— SOURCE DOCUMENT —
===
Given a sequence $s_0, s_1, s_2, \ldots$ of elements of a field, find the shortest linear feedback shift register (LFSR) that generates this sequence.

Here, LFSR is a linear array of $n$ elements with initial value $$(s_0, \quad s_1,\quad \ldots, \quad s_{n-2}, \quad s_{n-1})$$ and successive values $$(s_0, \quad s_1, \quad \ldots, \quad s_{n-2}, \quad s_{n-1})\\ \downarrow\\ (s_1, \quad s_2, \quad \ldots, \quad s_{n-1}, \quad s_n)\\ \downarrow\\ (s_2, \quad s_3, \quad \ldots, \quad s_n, \quad \quad s_{n+1})\\ \downarrow\\ \cdots \quad \cdots$$ where the array contents shift leftwards at each step (clock cycle) so that the field elements falling off the left end (the LFSR output) are the given sequence, while the field elements shown as entering the LFSR on the right* are being computed as a linear combination of the LFSR contents at the previous step. In particular, for $i \geq 0$, the state transition can be expressed as $$\biggr(s_i, \quad s_{i+1}, \ldots, \quad s_{i+n-2}, \quad s_{i+n-1}\biggr)\\ \downarrow\\ \biggr(s_{i+1}, \quad s_{i+2}, \ldots, \quad s_{i+n-1}, \quad \sum_{j=0}^{n-1}c_{n-j} s_{i+j}\biggr),$$ that is, the linear combination $c_ns_i + c_{n-1}s_{i+1} + \cdots + c_1s_{i+n-1}$ of previous LFSR contents is being fed back into the right end of the LFSR as $s_{n+i}$ (and hence the name linear feedback shift register).
===
— COLLECTED MATERIAL —

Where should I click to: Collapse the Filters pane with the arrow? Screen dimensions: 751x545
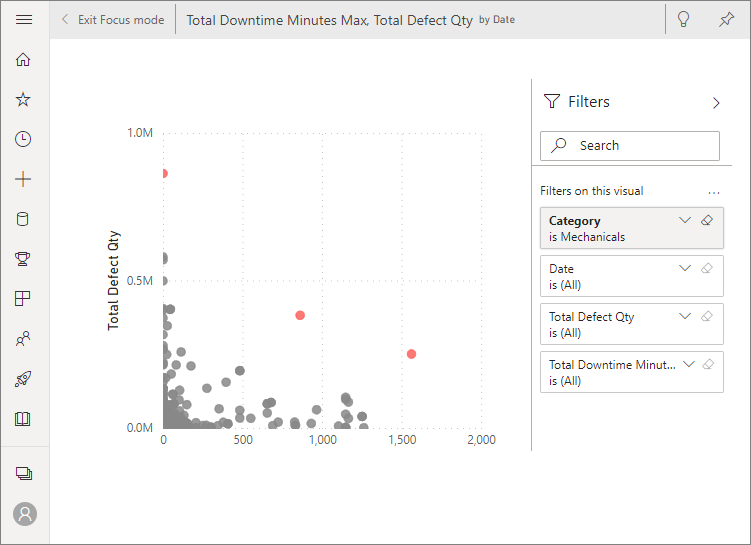click(x=716, y=102)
===
— JOBS —
(1) Using the text on linear feedback shift registers, decide whether each statement below agrees with it, answering yes or no and quoting the deciding words of the text: (a) The array shifts rightwards at each step. (b) The LFSR output is made up of the field elements falling off the left end. (c) A linear combination of the previous LFSR values is fed back into the right end.
(2) According to the text on linear feedback shift registers, where does the name "linear feedback shift register" come from?
(3) Pick up the text on linear feedback shift registers right after its last sentence and carry it forward.

— RESPONSES —
(1)
(a) No: "the array contents shift leftwards at each step (clock cycle)"
(b) Yes: "the field elements falling off the left end (the LFSR output) are the given sequence"
(c) Yes: "the linear combination $c_ns_i + c_{n-1}s_{i+1} + \cdots + c_1s_{i+n-1}$ of previous LFSR contents is being fed back into the right end of the LFSR as $s_{n+i}$"

(2) It comes from the linear combination of the previous LFSR contents being fed back into the right end of the LFSR as $s_{n+i}$.

(3)
As mentioned previously, the Berlekamp-Massey algorithm finds the shortest LFSR that generates the given sequence meaning it figures out the values of the $c_i$ elements. The iterative process consists of finding the shortest LFSR that generates the first $t$ elements $s_0, s_1, \ldots s_{t-1}$ and checking if the LFSR finds $s_t$ correctly. If so, $s_{t+1}$ is checked, while if not, the $c_i$'s are updated so that the revised LFSR generates $s_t$. If the sequence was indeed created by a $n$-stage LFSR as described above, the Berlekamp-Massey algorithm finds all $n$ coefficients $c_i$ after examining $s_0, s_1, \ldots, s_{2n-1}$. From this point onwards, the Berlekamp-Massey algorithm can continue checking the rest of the sequence (if so desired) but does not need to update the $c_i$'s because each check of the next symbol simply reports back that everything is OK.


Let $S(z) = \sum_i s_i z^i$ and $C(z) = -1 + \sum_{i=1}^n c_iz^i$ denote generating functions of the given sequence and LFSR feedback coefficients. Then, the equation $$s_{i+n} = c_ns_i + c_{n-1}s_{i+1} + \cdots + c_1s_{i+n-1}$$ is equivalent to saying that the coefficients of $z^{i+n}$ in the product $C(z)S(z)$ is $0$ for all $i \geq 0$. But the coefficients of $z^0, z^1, \ldots, z^{n-1}$ are not zero. When only the first $2n$ symbols $s_0, s_1, s_{2n-1}$ have been looked at, what the Berlekamp-Massey algorithm has solved (thus far) is the congruence $$C(z)S(z) \equiv D(z) \bmod z^{2n}$$ where $\deg D(z) < n$. Indeed, Berlekamp's formulation of what is now called the Berlekamp-Massey algorithm envisioned solving congruences $$C^{(m)}(z)S(z) \equiv D^{(m)}(z) \bmod z^{m}$$ (where $\deg D^{(m)} \leq m/2$) iteratively for $m=1, 2, \ldots, $ until arriving at the desired solution at $m = 2n$.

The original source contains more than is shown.